[AIM OF THE EXERCISE]
Each line of the data below that includes the string "computer" must be copied.

[DATA EXTRACTS]
#####
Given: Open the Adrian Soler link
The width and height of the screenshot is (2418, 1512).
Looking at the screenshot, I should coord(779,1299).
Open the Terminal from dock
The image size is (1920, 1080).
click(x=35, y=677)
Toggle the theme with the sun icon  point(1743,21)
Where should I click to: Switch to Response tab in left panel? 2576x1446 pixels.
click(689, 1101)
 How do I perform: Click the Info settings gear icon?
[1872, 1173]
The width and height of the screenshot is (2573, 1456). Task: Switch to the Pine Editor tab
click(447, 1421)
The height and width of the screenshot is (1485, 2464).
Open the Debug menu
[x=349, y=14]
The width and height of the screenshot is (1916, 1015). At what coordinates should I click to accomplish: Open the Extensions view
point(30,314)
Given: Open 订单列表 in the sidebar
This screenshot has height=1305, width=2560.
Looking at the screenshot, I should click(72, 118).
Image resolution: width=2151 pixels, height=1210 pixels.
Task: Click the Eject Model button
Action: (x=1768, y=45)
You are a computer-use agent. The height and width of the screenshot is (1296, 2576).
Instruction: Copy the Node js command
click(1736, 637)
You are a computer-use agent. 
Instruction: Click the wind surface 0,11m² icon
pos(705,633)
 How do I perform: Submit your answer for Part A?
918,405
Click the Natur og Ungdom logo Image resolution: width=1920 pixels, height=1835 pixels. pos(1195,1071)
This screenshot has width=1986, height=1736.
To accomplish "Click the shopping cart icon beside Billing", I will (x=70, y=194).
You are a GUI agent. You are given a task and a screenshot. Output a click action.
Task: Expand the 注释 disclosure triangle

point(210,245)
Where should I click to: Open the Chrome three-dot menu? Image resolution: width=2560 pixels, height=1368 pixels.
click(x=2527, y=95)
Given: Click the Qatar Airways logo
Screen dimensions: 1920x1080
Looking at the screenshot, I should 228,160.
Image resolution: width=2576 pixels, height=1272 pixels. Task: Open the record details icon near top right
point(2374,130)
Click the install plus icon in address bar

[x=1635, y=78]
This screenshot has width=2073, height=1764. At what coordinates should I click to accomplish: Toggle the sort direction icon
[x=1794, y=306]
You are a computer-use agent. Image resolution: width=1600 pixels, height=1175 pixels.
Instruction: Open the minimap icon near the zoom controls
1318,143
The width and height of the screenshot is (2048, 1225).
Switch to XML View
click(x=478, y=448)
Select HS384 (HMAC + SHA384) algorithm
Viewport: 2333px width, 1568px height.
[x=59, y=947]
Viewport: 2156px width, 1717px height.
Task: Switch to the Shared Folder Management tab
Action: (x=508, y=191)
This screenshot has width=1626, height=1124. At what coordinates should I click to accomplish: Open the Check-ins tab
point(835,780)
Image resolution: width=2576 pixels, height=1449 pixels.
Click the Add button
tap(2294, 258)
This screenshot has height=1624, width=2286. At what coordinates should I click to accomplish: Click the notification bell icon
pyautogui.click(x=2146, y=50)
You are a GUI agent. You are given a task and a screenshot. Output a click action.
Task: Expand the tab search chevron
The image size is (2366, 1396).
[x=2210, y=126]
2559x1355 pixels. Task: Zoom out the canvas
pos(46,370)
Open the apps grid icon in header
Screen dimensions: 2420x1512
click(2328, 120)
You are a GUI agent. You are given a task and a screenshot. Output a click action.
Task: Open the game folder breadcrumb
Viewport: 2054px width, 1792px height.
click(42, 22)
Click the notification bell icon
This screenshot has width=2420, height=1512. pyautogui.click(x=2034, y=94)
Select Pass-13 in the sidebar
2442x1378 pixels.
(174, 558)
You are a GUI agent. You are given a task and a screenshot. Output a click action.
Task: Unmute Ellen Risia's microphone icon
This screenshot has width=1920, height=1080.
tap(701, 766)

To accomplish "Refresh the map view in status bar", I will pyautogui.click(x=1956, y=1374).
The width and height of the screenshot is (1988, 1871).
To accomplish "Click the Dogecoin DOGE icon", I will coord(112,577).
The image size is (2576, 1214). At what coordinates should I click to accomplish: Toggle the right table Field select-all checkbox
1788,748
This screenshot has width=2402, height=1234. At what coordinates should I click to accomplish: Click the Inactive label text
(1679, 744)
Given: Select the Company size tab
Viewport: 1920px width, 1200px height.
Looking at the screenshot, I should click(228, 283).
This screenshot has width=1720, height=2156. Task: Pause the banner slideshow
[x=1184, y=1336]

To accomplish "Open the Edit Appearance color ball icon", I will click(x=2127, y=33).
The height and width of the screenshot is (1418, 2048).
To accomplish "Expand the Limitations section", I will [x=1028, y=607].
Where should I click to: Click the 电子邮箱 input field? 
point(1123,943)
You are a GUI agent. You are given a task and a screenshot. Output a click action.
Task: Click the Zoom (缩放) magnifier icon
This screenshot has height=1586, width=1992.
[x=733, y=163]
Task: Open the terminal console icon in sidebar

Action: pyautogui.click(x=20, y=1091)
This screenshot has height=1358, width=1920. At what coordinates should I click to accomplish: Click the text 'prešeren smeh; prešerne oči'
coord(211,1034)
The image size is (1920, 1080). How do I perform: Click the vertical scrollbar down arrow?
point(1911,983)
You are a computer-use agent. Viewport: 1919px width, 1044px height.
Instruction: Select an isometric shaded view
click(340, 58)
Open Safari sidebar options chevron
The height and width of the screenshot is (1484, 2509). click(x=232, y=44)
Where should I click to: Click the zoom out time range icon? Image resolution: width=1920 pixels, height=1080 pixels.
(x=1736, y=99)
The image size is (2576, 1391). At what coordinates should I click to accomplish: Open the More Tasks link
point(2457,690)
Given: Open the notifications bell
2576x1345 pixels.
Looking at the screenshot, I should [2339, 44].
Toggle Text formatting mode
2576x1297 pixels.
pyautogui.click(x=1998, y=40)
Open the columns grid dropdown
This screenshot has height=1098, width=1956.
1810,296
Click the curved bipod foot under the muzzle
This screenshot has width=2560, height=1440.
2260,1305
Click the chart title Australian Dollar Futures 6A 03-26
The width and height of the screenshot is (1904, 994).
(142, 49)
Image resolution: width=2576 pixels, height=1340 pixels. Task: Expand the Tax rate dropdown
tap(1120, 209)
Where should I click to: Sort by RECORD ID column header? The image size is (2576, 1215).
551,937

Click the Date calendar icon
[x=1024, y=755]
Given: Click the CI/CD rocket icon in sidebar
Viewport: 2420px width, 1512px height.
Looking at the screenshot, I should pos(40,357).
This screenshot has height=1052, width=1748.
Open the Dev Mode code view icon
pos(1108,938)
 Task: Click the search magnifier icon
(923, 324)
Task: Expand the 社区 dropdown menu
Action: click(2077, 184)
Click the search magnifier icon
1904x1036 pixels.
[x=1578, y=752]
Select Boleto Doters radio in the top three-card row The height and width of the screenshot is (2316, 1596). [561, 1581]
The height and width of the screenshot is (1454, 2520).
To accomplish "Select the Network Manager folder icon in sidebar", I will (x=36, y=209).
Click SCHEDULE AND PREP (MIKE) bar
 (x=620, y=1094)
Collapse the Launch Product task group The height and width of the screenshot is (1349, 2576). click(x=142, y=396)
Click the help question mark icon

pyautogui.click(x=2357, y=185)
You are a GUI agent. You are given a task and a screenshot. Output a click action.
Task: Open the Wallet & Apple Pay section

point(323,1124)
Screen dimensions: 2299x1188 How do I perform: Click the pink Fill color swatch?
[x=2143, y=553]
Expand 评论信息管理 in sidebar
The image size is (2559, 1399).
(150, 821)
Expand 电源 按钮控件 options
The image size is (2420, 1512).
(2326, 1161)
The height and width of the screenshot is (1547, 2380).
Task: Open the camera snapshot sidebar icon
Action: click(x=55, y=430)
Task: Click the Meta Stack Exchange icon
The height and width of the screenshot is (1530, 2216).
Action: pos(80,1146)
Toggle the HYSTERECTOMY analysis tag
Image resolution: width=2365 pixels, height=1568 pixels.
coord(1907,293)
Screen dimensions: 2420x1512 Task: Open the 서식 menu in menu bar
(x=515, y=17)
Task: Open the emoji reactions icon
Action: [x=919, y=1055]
#####
[TASK RESPONSE]
You are a computer-use agent. The height and width of the screenshot is (1296, 2576).
You are a computer-use agent. 
You are a computer-use agent. Image resolution: width=1600 pixels, height=1175 pixels.
You are a computer-use agent. Viewport: 1919px width, 1044px height.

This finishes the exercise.